À mesure que le conflit soudanais s’enfonce dans sa troisième année, la communauté internationale est confrontée à un constat alarmant : la guerre atteint désormais des niveaux qualifiés de « catastrophiques » par les Nations unies. Devant le Conseil de sécurité, le Bureau de la coordination des affaires humanitaires (OCHA) a dressé un tableau sombre d’un pays ravagé, où les civils demeurent les premières victimes d’une violence multiforme et persistante.
Les civils au cœur d’un conflit sans répit
Violences indiscriminées, déplacements massifs et entraves croissantes à l’aide humanitaire structurent aujourd’hui le quotidien de millions de Soudanais. Les combats, loin de se limiter aux lignes de front traditionnelles, affectent de vastes zones habitées, exposant femmes et enfants à des risques constants. Les infrastructures civiles, notamment sanitaires, sont régulièrement prises pour cible, réduisant encore la capacité de survie des populations.
Le Kordofan, nouveau foyer de la tragédie
Longtemps en marge de l’attention internationale, les États du Kordofan se sont imposés comme un nouvel épicentre de la crise. OCHA fait état de frappes de drones, de sièges prolongés et d’attaques répétées contre des hôpitaux, des installations onusiennes et des convois humanitaires. Ces violences ont causé la mort de nombreux civils et accentué l’effondrement des services de base, dans un climat de peur permanente.
Le Darfour toujours en proie à l’horreur
Parallèlement, le Darfour demeure plongé dans une spirale de violences extrêmes. Des informations concordantes évoquent des massacres, des violences sexuelles systématiques, des attaques contre des camps de déplacés et des agressions récurrentes visant les structures de santé. Malgré la mobilisation des acteurs humanitaires et l’octroi de financements d’urgence, l’ampleur des besoins dépasse largement les capacités actuelles de réponse.
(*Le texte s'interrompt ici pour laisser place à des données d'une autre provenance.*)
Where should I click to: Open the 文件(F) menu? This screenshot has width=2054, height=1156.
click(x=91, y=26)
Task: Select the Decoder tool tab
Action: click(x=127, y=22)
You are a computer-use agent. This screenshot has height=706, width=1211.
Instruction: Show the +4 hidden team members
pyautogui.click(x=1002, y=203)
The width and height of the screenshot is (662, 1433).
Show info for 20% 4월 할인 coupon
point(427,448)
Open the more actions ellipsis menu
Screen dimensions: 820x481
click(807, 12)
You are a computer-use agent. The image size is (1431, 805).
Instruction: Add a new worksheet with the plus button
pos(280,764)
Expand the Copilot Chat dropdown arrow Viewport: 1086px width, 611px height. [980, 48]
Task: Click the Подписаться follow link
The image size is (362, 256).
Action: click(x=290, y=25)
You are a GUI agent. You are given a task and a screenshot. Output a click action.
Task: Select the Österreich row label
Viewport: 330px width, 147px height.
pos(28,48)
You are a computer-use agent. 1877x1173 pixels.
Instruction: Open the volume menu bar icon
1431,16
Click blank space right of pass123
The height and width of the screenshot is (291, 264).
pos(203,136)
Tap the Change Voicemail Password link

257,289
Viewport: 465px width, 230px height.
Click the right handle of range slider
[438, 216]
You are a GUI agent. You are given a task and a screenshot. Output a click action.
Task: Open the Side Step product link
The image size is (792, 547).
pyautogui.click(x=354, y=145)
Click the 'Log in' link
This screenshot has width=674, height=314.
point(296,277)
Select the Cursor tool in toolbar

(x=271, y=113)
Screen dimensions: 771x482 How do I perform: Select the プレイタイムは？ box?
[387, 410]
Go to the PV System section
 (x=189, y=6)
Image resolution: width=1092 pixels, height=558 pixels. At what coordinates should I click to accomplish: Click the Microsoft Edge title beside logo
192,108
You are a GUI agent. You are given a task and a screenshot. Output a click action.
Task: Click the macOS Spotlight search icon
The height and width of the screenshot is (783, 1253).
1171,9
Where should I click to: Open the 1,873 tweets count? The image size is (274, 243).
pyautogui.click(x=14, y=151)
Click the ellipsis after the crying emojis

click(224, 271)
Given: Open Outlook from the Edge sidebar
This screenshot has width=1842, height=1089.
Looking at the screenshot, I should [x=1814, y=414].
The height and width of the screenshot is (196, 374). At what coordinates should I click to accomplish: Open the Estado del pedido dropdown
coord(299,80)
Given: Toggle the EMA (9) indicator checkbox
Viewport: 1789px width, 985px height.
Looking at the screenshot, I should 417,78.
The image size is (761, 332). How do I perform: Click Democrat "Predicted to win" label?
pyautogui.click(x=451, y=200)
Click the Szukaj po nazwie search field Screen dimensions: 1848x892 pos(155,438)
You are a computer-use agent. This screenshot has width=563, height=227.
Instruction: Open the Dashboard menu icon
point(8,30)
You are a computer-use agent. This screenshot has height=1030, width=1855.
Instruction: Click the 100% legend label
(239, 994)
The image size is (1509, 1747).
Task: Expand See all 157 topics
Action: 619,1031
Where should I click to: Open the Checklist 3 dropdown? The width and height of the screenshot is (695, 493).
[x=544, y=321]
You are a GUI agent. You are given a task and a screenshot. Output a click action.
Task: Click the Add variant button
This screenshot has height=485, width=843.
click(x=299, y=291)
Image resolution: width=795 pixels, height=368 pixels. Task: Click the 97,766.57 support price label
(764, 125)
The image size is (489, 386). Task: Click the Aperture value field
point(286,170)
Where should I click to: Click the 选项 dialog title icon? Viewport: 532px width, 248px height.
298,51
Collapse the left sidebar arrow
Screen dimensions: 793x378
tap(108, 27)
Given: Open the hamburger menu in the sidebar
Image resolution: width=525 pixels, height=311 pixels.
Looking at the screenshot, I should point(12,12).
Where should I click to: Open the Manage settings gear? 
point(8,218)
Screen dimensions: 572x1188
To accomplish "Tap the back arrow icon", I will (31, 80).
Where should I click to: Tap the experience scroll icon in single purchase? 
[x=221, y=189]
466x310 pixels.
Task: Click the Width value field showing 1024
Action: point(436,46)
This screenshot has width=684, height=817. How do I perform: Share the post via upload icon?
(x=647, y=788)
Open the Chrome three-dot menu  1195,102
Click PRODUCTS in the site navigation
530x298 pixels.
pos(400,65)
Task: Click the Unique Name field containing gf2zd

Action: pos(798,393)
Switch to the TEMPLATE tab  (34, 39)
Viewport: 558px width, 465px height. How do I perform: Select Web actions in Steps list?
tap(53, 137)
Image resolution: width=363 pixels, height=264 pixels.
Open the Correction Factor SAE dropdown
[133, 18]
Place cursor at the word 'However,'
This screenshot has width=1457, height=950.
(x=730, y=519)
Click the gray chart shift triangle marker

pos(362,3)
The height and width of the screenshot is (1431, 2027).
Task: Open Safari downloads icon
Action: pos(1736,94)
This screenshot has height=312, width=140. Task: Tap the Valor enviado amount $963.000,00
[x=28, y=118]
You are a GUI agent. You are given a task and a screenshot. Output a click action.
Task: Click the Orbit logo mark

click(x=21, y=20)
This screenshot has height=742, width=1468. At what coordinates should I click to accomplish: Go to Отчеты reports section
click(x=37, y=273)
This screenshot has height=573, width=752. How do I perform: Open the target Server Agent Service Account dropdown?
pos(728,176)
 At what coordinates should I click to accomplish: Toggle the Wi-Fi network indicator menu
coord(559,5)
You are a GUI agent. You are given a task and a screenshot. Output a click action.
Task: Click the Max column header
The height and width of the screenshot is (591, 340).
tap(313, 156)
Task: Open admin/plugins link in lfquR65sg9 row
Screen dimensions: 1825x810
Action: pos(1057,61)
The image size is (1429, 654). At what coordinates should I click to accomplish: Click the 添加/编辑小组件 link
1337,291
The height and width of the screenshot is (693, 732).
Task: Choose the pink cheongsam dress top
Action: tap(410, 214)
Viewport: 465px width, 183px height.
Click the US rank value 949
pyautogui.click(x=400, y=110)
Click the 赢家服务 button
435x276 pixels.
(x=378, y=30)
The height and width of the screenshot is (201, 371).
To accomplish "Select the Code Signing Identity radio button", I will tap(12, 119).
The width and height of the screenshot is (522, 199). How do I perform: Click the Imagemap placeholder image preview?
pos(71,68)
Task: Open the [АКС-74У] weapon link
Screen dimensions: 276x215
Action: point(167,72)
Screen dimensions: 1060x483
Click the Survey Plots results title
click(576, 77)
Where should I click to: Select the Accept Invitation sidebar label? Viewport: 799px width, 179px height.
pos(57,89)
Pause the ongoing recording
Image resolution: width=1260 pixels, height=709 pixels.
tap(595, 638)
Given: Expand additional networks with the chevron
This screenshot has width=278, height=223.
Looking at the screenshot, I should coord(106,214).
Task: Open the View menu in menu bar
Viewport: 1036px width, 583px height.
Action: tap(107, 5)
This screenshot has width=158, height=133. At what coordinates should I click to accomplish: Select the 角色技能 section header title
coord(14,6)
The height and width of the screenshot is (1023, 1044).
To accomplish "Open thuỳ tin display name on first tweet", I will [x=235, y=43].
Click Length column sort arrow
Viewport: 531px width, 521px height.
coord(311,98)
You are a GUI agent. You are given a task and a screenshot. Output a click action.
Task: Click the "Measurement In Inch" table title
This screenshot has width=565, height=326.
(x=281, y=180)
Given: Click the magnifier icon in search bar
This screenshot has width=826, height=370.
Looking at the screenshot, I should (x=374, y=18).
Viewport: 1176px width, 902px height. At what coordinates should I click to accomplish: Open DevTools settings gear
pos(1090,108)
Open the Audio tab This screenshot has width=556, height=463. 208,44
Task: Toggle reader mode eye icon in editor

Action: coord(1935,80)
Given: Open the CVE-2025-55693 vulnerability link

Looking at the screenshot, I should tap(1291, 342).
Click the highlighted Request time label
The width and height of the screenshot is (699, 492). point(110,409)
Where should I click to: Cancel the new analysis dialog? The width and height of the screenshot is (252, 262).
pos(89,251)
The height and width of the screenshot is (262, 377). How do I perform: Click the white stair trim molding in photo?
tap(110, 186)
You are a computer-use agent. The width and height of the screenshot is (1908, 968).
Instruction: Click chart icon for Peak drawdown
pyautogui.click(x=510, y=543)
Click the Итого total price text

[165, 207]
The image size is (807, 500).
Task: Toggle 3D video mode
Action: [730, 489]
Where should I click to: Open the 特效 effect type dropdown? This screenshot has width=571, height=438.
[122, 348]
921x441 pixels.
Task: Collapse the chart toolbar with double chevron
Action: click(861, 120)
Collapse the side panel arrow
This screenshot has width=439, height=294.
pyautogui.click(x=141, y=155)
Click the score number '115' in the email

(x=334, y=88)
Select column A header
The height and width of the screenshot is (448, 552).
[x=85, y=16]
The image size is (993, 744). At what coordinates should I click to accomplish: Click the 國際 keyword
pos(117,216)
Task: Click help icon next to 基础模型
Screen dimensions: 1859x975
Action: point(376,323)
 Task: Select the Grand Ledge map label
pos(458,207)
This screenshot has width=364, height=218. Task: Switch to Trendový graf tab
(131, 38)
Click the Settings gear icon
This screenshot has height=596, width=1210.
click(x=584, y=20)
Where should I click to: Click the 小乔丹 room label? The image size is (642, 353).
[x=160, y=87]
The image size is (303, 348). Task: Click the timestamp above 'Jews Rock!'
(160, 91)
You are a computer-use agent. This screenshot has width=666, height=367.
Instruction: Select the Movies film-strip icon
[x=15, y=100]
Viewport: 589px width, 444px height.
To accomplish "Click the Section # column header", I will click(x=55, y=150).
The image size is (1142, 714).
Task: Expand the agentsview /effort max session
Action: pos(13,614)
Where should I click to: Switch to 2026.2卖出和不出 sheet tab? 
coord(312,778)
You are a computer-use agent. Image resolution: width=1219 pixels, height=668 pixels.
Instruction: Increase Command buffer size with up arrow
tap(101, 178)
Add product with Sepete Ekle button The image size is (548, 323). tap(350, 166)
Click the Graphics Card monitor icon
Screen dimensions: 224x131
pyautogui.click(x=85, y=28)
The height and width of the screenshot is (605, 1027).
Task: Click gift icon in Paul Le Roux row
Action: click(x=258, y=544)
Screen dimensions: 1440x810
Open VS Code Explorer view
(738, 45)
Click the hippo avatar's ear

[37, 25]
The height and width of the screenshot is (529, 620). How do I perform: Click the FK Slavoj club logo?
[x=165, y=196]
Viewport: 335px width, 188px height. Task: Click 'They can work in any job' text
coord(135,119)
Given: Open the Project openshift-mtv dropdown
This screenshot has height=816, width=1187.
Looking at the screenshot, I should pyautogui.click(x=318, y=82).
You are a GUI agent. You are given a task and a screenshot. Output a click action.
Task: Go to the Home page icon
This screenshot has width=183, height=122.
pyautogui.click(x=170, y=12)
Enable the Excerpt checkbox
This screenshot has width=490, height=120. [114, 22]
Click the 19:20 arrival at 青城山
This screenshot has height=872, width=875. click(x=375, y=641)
Une guerre étendue par les drones
L’expansion de la guerre par l’usage accru de drones a élargi le champ du conflit à d’autres régions du pays. Cette évolution a entraîné la destruction d’infrastructures critiques, aggravé l’insécurité alimentaire et provoqué de nouveaux déplacements, y compris au-delà des frontières soudanaises. Le conflit, de plus en plus technologique, s’impose ainsi comme un facteur majeur d’instabilité régionale.
Une réponse humanitaire sous attaque
Si 16,8 millions de personnes ont pu recevoir une aide humanitaire en 2025, cette réponse reste fragile et constamment menacée. Les humanitaires opèrent dans un environnement où l’accès est restreint et où les convois sont directement pris pour cible. Face à cette situation, l’OCHA renouvelle ses appels en faveur d’une protection renforcée des civils, d’un accès humanitaire sans entrave, d’un financement durable et d’une action internationale urgente pour désamorcer le conflit et ouvrir la voie à un cessez-le-feu national.